By the way, here I talked about how inadequate (and even a little cowardly) I found The Outcast regarding the representation of the LBGTQI+ theme.
Frakes kind of felt the same way. He's gone on record stating he thought at the very least, the alien should have just stayed genderless, or identified as male.
I still have some sympathy though, as TNG wasn't really trying to be controversial, and that would have been controversial.
I do still hold that this episode isn't as "cowardly" as some say. For the time, it was still fairly brave, but you need to really think about it beyond just the surface details. It's still an LGBT story, and Riker is still accepting of that... the aliens, from what we can surmise from the episode, are biologically sexless. They quite literally don't have male or females anymore. We don't get any suggestion that some have different "parts", they're just... sexless/genderless.

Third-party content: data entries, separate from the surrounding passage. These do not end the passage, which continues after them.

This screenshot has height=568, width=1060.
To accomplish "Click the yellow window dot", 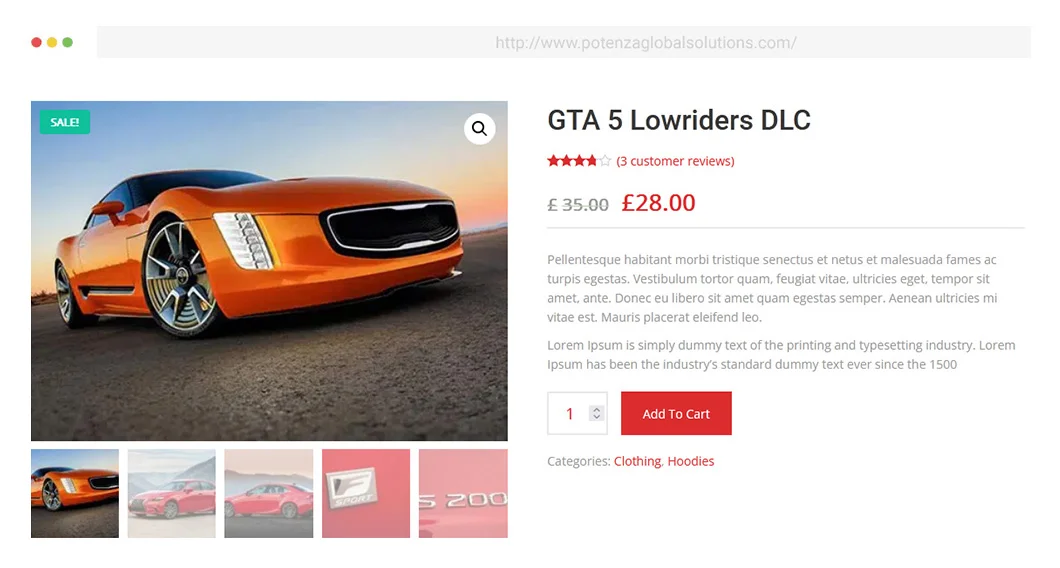I will tap(52, 43).
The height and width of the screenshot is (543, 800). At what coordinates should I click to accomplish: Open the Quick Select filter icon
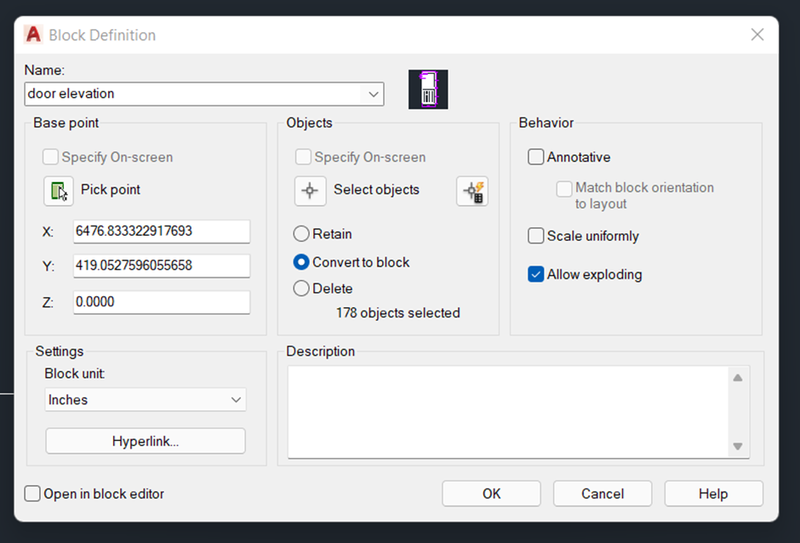click(x=472, y=191)
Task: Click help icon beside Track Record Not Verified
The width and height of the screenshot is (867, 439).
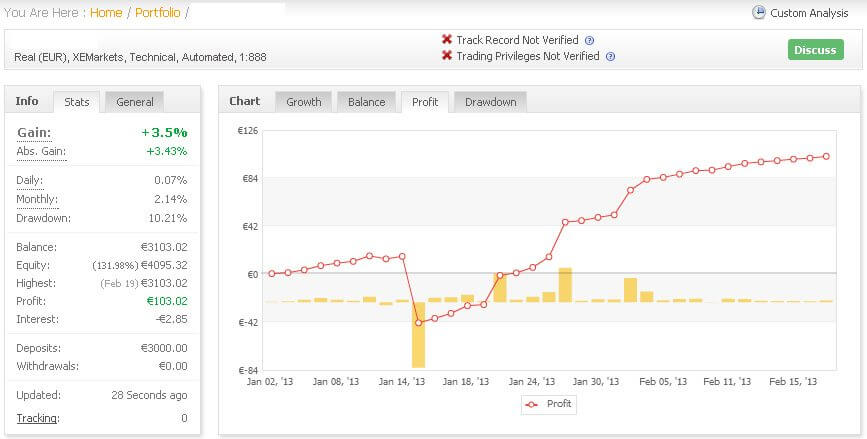Action: coord(589,40)
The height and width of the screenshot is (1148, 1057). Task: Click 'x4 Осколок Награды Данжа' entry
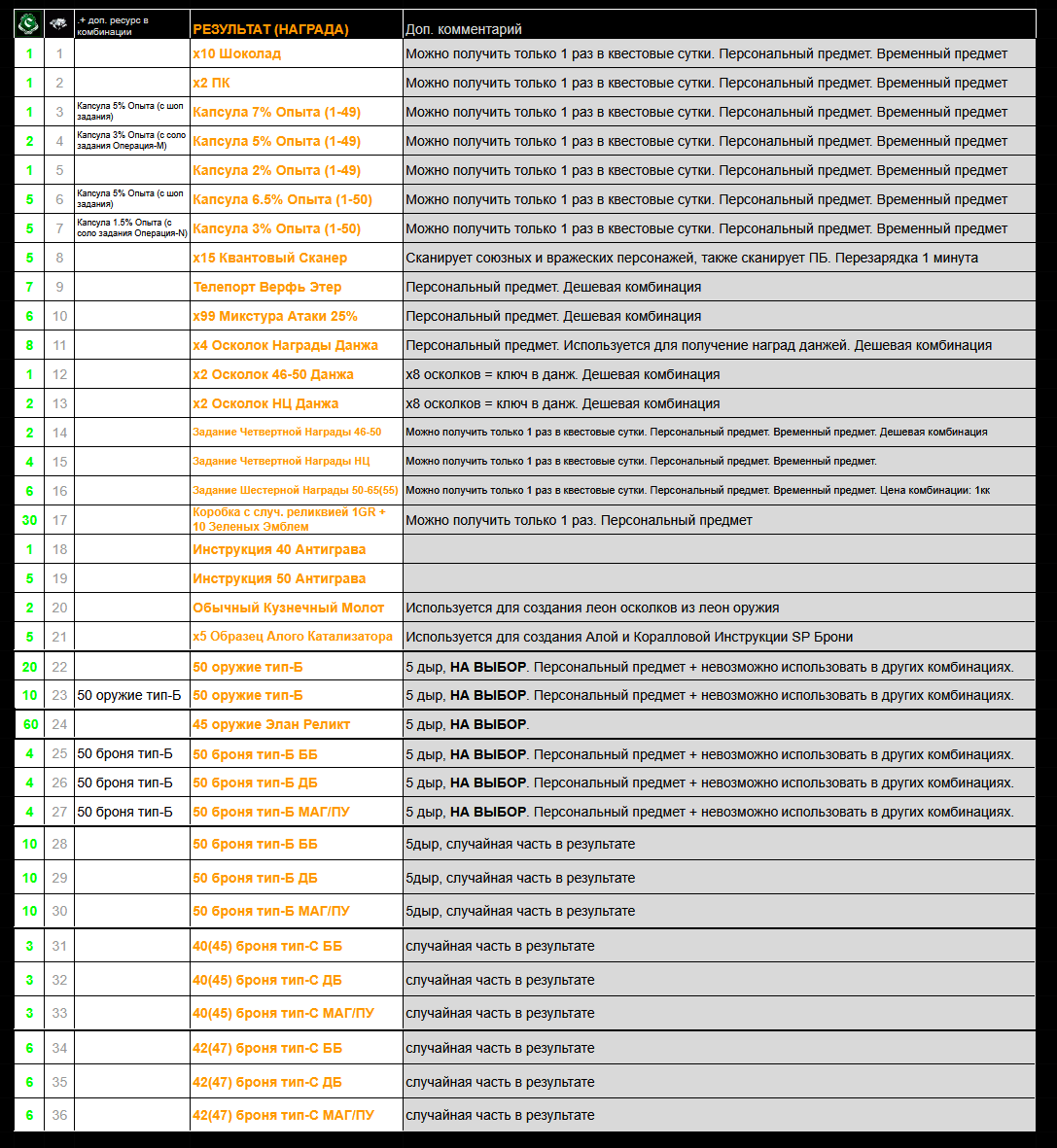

Given that, yeah she ends up identifying as female, but at the end of the day she's not a biological female, and Riker is ok with that. That fact shouldn't be ignored. Riker, without even a hesitation, was perfectly ok with being in a relationship with what is tantamount to a trans woman.
Especially for the time it was produced, The Outcast was a fairly brave representation. It might not appear quite as much as today, but it was a vastly different time and cultural climate. But this was 1992... a man being perfectly ok with having a relationship with a trans woman, on TV(!) was almost unheard of.
("The Outcast" gets alot of talk... i've always been more concerned about TNG "First Contact", when Riker gets raped... nobody ever really talks about that...my personal biggest "What the actual fuck" moment in all of Star Trek.)